The Consumer Financial Protection Bureau later this month will start reviewing federal regulations affecting consumers and financial firms that may be “obsolete, unnecessary, redundant, or counterproductive,” Raj Date, who runs the CFPB's daily operations, told the House Financial Services’ Financial Institutions Subcommittee yesterday.
The bureau “will initiate a targeted review of these rules in search of ways to update and streamline the regulations,” he said. Date, who was testifying on the CFPB's first 100 days, also assured panel members that all agency decisions will be based on sound research, not ideology.

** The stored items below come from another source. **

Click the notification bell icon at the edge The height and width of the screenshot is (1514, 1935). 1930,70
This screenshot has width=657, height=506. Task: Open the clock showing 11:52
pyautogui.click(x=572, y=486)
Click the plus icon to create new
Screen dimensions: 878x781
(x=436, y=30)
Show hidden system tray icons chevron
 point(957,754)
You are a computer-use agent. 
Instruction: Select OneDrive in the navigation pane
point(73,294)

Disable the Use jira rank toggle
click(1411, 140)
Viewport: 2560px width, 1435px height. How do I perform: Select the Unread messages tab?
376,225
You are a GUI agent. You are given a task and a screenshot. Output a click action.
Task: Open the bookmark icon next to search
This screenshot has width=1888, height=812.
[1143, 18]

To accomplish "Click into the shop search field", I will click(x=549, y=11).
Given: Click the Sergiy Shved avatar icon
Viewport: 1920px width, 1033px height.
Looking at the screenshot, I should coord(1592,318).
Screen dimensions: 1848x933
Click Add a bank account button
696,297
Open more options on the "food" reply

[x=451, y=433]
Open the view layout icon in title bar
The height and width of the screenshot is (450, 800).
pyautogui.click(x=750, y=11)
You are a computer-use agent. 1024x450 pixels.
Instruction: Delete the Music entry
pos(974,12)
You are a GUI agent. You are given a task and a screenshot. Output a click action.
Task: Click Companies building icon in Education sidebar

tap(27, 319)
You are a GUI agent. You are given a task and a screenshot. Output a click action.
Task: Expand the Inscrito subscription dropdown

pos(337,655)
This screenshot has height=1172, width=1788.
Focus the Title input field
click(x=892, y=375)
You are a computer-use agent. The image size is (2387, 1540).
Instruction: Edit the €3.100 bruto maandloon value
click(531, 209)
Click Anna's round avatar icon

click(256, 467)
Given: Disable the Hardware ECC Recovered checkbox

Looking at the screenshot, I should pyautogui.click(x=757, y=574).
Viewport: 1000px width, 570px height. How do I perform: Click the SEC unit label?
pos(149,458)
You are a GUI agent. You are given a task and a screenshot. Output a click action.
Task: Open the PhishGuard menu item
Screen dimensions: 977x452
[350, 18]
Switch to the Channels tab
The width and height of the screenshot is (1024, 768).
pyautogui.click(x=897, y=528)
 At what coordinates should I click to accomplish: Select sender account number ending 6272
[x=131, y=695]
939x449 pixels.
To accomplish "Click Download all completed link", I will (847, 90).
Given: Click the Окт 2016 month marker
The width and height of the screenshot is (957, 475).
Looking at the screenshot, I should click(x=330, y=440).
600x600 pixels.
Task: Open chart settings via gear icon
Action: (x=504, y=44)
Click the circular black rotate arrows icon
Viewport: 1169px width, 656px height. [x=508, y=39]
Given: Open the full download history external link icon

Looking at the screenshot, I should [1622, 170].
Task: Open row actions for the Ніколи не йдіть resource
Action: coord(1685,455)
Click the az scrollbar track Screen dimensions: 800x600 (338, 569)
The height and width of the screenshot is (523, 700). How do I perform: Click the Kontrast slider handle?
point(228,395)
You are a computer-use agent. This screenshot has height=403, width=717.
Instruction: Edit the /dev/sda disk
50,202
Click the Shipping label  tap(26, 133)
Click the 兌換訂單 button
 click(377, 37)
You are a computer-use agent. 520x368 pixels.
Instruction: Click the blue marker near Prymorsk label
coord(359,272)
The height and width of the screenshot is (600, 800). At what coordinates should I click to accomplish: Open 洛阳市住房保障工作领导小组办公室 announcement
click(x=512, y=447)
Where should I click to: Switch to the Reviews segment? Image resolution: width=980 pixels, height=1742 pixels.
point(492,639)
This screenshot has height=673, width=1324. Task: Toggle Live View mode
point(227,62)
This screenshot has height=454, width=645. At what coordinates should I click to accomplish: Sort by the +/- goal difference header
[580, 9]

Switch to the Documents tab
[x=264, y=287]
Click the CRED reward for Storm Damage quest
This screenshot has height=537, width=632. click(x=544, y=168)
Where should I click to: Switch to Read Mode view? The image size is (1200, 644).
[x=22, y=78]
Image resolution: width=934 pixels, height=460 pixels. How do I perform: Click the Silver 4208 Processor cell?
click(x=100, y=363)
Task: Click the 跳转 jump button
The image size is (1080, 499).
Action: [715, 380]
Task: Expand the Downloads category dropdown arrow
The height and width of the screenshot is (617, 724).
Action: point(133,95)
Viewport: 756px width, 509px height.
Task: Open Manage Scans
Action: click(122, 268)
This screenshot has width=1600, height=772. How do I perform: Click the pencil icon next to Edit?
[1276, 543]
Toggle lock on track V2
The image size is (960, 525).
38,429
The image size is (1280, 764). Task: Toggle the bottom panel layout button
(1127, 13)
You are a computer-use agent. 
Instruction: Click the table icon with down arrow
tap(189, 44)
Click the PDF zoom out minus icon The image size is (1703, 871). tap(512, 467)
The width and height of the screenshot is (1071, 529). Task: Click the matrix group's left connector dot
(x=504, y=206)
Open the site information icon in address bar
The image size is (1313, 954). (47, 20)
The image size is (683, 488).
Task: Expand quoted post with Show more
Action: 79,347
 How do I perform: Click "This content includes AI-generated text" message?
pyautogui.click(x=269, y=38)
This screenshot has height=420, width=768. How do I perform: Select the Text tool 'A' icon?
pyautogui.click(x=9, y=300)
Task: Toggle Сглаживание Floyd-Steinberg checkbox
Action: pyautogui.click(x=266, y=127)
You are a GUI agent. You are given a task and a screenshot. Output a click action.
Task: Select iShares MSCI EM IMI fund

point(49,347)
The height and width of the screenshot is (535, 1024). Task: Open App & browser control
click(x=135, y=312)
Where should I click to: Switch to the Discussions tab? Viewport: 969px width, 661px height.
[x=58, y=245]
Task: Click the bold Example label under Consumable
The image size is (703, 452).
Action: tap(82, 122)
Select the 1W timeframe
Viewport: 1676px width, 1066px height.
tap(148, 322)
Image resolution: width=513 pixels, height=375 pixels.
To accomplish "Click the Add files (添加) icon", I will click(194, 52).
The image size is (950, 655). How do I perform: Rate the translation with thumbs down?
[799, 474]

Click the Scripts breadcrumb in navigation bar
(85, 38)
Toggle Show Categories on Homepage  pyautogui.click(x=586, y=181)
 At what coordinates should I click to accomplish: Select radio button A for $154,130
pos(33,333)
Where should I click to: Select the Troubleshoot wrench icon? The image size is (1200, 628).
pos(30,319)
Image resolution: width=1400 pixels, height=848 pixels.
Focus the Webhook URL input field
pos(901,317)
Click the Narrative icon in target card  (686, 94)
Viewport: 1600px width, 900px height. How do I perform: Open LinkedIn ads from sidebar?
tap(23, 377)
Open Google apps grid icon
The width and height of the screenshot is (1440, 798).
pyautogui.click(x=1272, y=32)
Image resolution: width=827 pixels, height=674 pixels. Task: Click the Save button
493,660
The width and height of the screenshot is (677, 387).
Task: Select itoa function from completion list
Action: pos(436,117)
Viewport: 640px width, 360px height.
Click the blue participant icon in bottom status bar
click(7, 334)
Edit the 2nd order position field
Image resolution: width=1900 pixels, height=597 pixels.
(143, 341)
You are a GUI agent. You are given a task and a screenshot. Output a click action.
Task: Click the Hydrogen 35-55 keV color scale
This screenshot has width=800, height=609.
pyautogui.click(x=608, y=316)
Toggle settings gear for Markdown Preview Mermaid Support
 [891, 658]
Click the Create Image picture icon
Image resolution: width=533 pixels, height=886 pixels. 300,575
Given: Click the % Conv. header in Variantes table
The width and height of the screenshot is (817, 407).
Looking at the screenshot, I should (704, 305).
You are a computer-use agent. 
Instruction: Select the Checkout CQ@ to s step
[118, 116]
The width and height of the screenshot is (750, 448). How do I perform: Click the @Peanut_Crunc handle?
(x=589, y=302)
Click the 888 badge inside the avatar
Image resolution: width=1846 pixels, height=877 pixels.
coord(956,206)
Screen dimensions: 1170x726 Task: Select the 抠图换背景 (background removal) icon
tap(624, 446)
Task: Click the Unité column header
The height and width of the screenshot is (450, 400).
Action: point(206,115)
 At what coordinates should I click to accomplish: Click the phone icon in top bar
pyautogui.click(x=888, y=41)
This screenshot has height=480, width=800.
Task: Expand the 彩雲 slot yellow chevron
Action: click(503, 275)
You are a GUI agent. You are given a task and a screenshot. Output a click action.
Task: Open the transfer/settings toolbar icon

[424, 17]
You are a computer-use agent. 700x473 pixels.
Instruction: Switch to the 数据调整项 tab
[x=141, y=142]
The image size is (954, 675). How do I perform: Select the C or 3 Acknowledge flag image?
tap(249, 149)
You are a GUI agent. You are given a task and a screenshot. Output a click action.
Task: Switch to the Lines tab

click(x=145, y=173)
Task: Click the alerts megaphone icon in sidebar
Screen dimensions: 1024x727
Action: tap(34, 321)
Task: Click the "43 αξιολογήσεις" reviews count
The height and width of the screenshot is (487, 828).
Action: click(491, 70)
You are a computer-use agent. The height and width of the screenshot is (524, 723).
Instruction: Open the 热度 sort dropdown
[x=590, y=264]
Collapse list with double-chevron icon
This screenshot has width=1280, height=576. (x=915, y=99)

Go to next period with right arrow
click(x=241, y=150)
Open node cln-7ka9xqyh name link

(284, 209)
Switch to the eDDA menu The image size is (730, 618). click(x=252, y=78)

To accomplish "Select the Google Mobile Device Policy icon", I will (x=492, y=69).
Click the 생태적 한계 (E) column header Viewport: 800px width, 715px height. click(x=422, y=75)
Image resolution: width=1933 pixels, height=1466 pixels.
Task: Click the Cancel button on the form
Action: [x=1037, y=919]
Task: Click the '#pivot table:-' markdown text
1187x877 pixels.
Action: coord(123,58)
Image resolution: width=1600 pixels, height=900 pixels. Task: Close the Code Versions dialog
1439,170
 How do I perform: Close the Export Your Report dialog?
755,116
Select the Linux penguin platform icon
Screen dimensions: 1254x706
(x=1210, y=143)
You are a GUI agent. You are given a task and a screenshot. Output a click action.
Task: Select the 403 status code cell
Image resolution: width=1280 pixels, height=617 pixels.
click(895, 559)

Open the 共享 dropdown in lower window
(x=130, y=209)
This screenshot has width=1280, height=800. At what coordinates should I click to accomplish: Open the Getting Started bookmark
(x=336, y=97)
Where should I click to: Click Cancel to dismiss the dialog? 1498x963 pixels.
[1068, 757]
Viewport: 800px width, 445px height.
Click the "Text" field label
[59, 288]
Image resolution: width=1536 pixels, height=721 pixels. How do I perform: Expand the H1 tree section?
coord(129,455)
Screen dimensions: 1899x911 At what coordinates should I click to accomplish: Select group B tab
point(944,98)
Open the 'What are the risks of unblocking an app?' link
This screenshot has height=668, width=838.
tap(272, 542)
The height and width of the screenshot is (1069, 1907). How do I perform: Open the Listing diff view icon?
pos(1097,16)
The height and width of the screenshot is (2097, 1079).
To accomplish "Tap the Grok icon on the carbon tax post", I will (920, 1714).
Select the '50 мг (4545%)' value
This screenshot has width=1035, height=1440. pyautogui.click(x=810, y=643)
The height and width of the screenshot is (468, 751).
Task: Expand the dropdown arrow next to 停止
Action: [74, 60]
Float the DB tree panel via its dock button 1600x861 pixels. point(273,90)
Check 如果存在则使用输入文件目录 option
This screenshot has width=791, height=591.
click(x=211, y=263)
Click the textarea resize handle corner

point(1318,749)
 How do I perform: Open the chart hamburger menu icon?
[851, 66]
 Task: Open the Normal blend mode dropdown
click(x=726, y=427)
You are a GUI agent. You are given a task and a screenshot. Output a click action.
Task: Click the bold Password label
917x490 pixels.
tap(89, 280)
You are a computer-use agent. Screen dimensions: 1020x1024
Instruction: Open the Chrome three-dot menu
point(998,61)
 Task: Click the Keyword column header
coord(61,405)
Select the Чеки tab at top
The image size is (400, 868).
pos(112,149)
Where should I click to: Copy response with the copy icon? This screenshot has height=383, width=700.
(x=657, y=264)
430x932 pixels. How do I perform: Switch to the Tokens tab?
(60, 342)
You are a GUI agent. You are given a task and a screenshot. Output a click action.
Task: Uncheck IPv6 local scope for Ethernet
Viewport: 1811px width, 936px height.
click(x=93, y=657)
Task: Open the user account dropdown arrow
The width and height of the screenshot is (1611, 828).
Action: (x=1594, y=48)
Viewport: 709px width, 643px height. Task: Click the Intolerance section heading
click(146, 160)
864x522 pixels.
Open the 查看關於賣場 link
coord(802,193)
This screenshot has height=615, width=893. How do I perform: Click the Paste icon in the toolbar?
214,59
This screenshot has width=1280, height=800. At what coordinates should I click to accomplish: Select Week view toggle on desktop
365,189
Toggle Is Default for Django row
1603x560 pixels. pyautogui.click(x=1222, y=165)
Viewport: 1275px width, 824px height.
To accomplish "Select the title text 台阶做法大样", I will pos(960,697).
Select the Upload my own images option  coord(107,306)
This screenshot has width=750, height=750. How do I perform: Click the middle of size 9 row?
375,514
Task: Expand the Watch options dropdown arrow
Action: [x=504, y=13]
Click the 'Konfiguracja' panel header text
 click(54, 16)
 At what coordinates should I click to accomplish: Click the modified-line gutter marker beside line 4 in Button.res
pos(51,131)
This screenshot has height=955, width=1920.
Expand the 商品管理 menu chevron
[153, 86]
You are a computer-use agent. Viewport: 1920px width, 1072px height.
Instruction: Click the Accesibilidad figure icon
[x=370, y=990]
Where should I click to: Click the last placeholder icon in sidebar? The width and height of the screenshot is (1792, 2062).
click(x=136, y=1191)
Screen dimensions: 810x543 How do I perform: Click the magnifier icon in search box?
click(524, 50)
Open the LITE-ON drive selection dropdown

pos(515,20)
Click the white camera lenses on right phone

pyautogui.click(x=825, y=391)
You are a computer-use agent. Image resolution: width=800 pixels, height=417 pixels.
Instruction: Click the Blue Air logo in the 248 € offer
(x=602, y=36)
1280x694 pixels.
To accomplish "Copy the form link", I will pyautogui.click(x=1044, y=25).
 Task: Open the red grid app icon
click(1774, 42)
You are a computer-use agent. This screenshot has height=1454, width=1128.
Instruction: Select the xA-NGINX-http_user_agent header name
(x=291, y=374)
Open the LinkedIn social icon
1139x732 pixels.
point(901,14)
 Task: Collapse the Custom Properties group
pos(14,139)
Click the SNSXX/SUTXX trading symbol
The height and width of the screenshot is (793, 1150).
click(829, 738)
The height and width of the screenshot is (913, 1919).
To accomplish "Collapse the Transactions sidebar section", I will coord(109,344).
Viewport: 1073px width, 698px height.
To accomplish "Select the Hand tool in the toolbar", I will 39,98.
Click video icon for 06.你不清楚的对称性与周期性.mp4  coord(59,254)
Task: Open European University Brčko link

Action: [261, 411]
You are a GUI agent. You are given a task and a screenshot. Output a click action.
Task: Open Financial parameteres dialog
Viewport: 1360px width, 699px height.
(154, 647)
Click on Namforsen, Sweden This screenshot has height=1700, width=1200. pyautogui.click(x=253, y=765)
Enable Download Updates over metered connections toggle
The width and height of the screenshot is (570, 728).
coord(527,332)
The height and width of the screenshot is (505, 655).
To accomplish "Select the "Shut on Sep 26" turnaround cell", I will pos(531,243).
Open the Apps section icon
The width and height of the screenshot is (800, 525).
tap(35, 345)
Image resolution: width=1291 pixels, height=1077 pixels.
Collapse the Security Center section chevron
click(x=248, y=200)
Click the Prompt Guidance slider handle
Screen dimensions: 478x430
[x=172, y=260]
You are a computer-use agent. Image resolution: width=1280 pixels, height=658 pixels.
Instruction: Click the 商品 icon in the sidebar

“We will not reason from ideology. We will not press a political agenda. Instead, we are going to be fact-based, pragmatic, and deliberative … ,” Date said. “You can count on us to make sure consumer financial markets actually work -- for families, for the honest firms that serve them, and for the economy as a whole.”
In an attempt to form a more consumer friendly, stronger, financial market Date stressed the importance of transparency as well as honest communication between regulators and financial institutions as “fundamentally good for franchises in the business, for issuers, for banks, and absolutely for consumers as well.”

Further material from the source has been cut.